Es sind ja auch die «Einflussreichen Arbeitgeber» , Die sich das Privileg herausnehmen, ihnen unangenehme Referenden und Petitionen vom Parlament per «Parlamentarischen Gegenvorschlägen» zu versenken, und ihnen Angenehme (auf sie zugeschnittene) «Vorschläge» wie die StV.17 stark zu lobbyieren. Oder gar Firmenweisungen herauszugeben, die aufgrund der hierarchischen Strukturen der «Firmenpolitik» nicht viel mit eigener Meinungsbildung, deren Vertretung oder Demokratie, sondern mehr mit Diktatur gemeinsam haben.

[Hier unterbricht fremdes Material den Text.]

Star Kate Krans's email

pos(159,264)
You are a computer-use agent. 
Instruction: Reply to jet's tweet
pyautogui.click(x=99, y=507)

Der Job wird als Druckmittel benutzt, bis er dank «Profitmaximierung/Wohlstandswahrung/Gesundschrumpfen/Auslagerung» doch zu dessen Automation/Abwanderung kommt. Die «cancel culture» startet beim Artikel, Der Meinung und endet bei der Existenzsicherung. Der Witz ist, wir alle wissen, dass kaum ein Schweizer Unternehmen JE eine Weltmonopolstellung erreichen wird, oder diese Position International halten könnte,weil «Unverzichtbares geleistet» wird zu einem Preis den man nicht unterbieten könnte. (Das liegt an der «Hochpreisinsel»). Der «Erfolg» wird durch die eigene Gier ausgebremst. Den Weg in die Irrelevanz cancelt man in seiner Wahrnehmung gerne aus,wenn der Zahltag stimmt,
Der bringt ja die dafür notwendige Ablenkung (Lösung der eigenen «Probleme»).
Wahl»Empfehlungen» im Abstimmungsbüchlein sollte man Ignorieren, wenn sie undurchsichtig formuliert werden, oder man sie einfach nicht verstehen kann. In einem «Demokratischen System» wären sie als Beeinflussung verboten.